• YOUR ASSIGNMENT:
Return exactly the lines of the entries that start at the line containing "Viewport: 1269px width, 901px" and continue to the last line. Omit the pictures.

• PROVIDED INFORMATION:

Start of Block

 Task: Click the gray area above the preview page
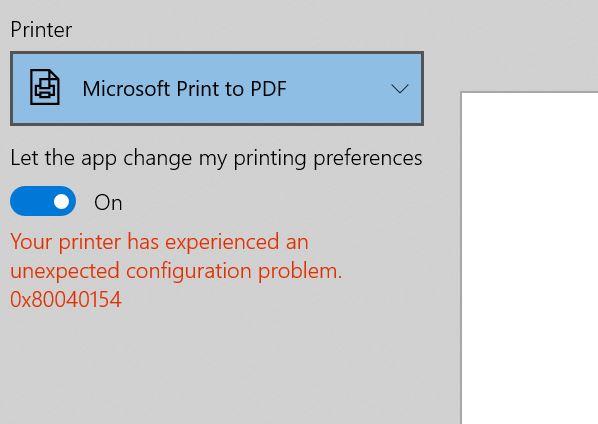pos(529,46)
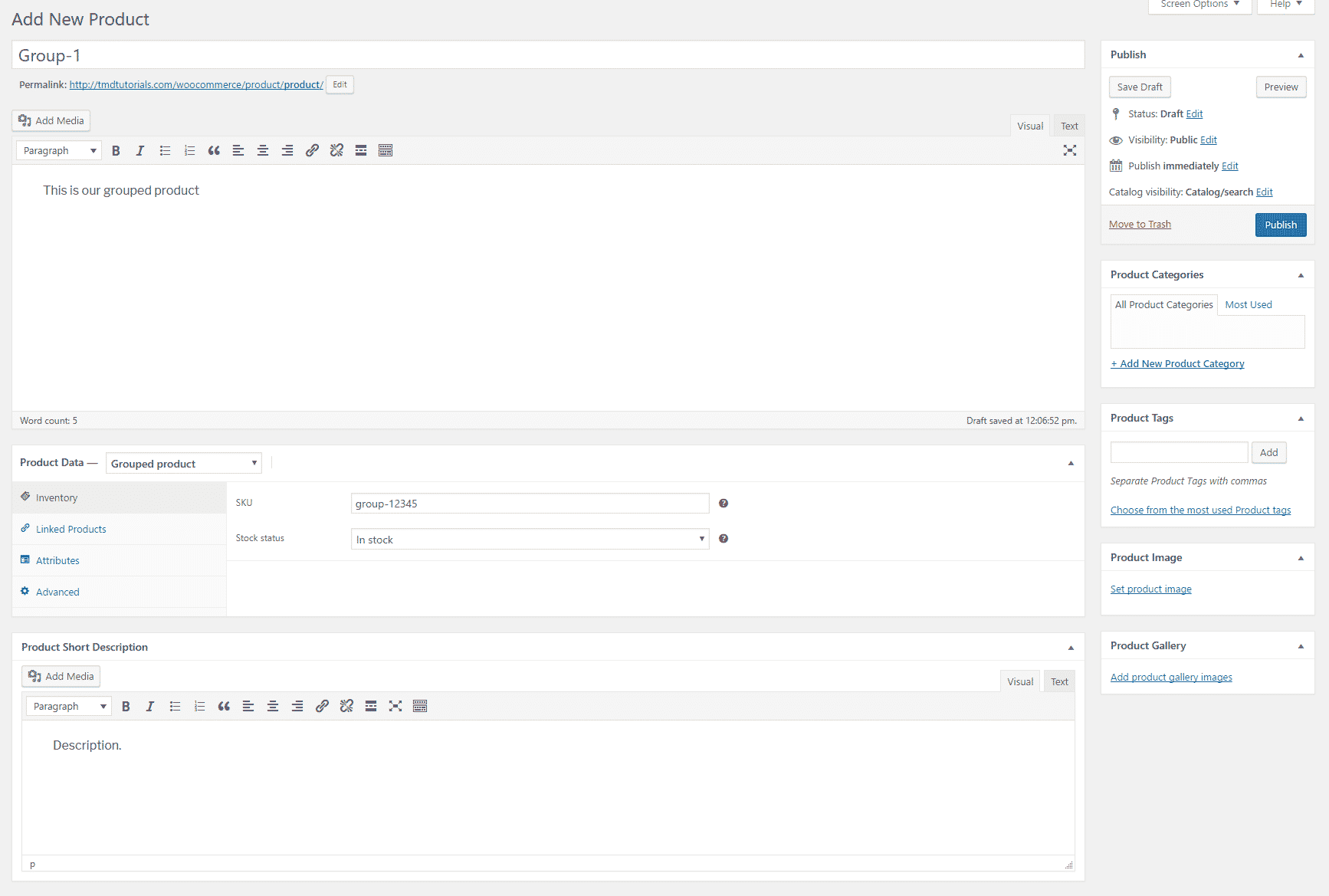
Task: Toggle bulleted list in short description editor
Action: click(175, 707)
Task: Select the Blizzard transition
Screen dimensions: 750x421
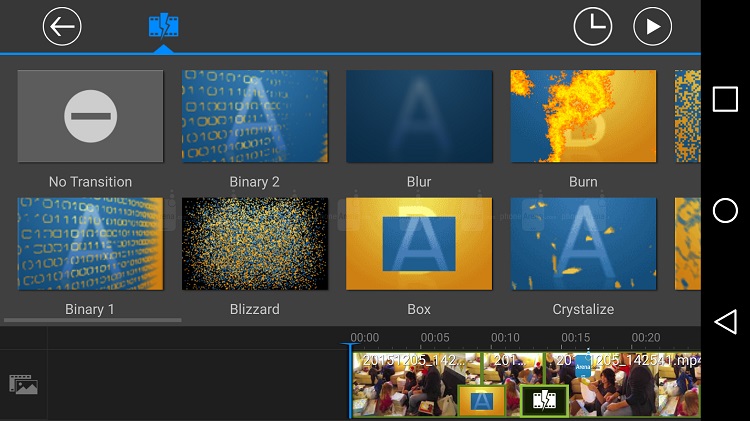Action: pyautogui.click(x=254, y=244)
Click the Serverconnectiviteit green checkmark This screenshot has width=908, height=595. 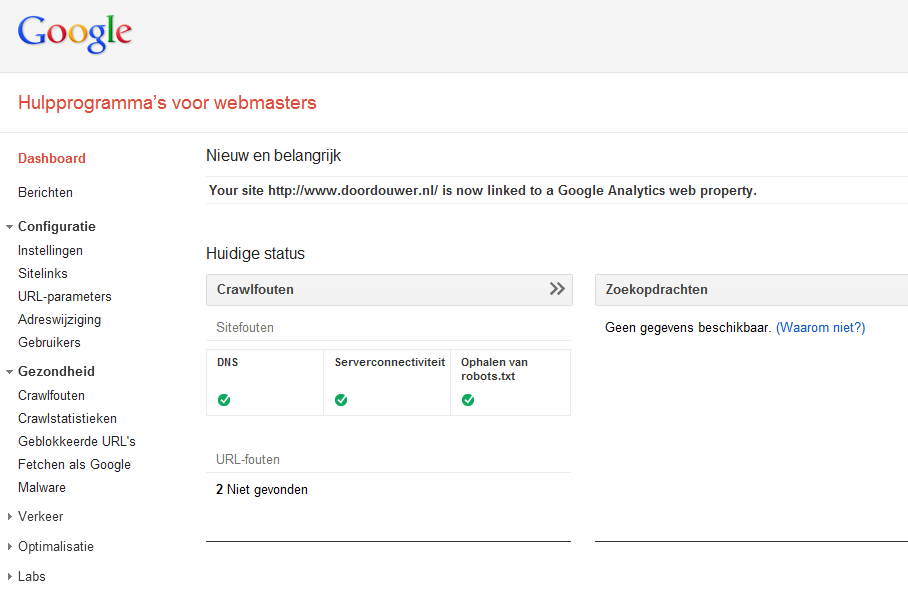coord(341,400)
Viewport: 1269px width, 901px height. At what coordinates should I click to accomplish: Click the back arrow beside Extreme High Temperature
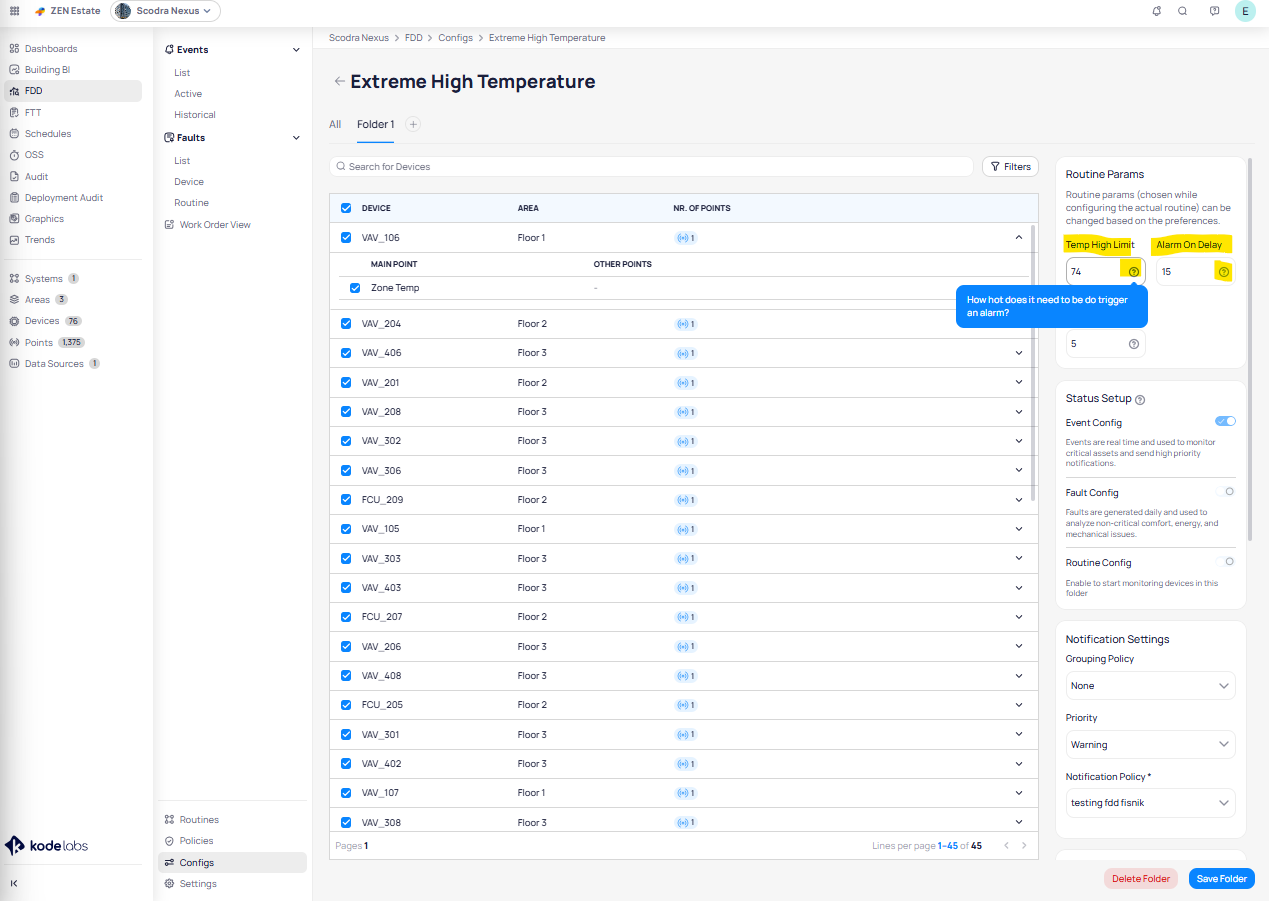339,82
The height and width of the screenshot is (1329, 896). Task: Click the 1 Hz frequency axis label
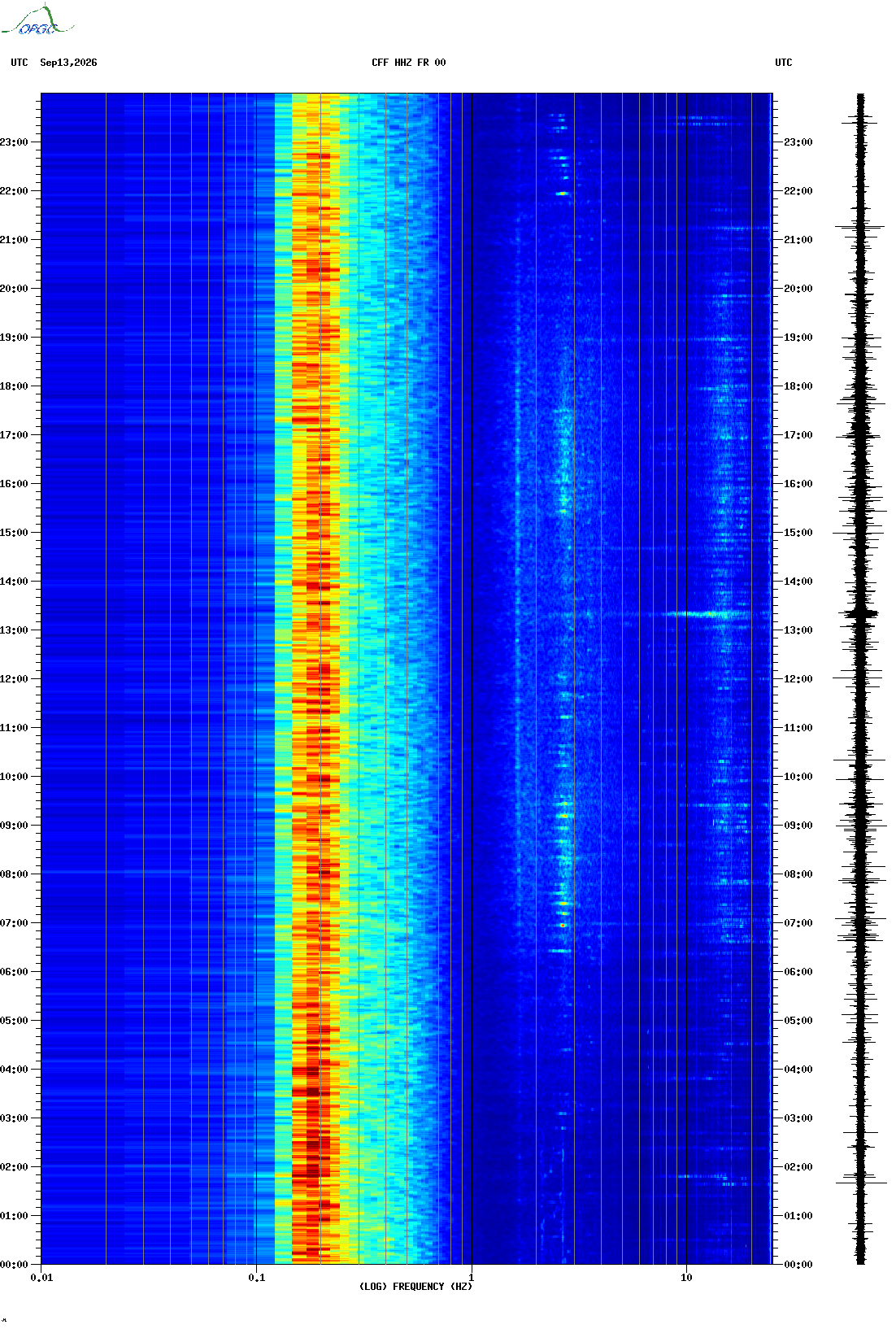click(472, 1278)
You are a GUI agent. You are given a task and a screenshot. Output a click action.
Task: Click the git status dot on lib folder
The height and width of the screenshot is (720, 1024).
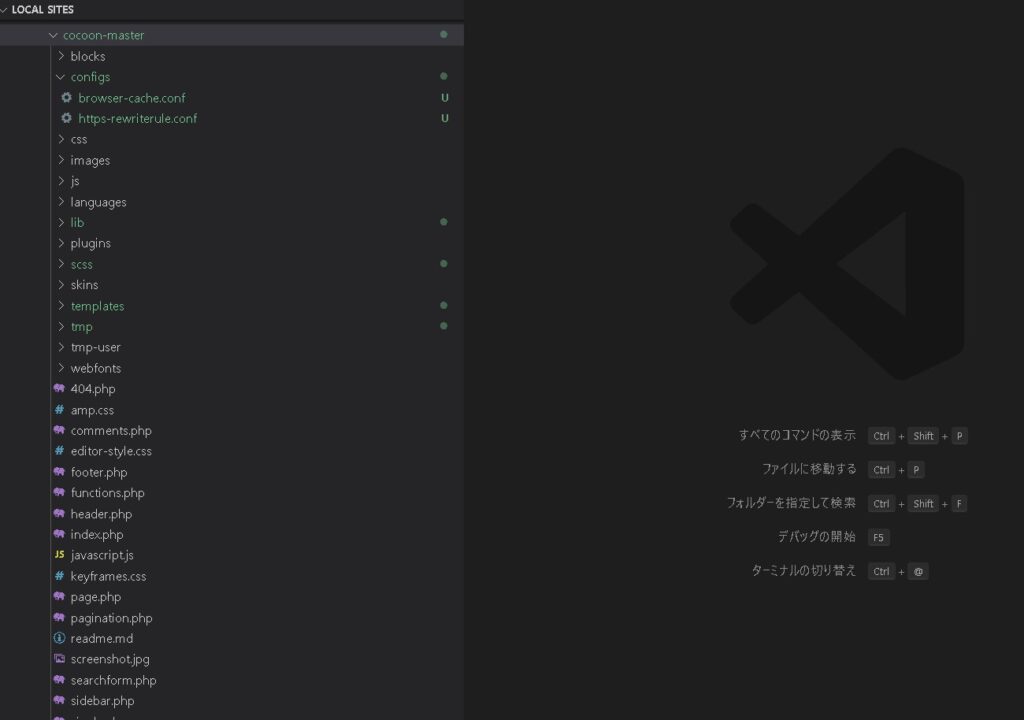pos(443,222)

End of Block

• YOUR RESPONSE:
Viewport: 1269px width, 901px height. At what coordinates should I click to accomplish: Click the back arrow beside Extreme High Temperature
339,82
The height and width of the screenshot is (1329, 896). Task: Click the 1 Hz frequency axis label
click(472, 1278)
You are a GUI agent. You are given a task and a screenshot. Output a click action.
Task: Click the git status dot on lib folder
The height and width of the screenshot is (720, 1024).
pos(443,222)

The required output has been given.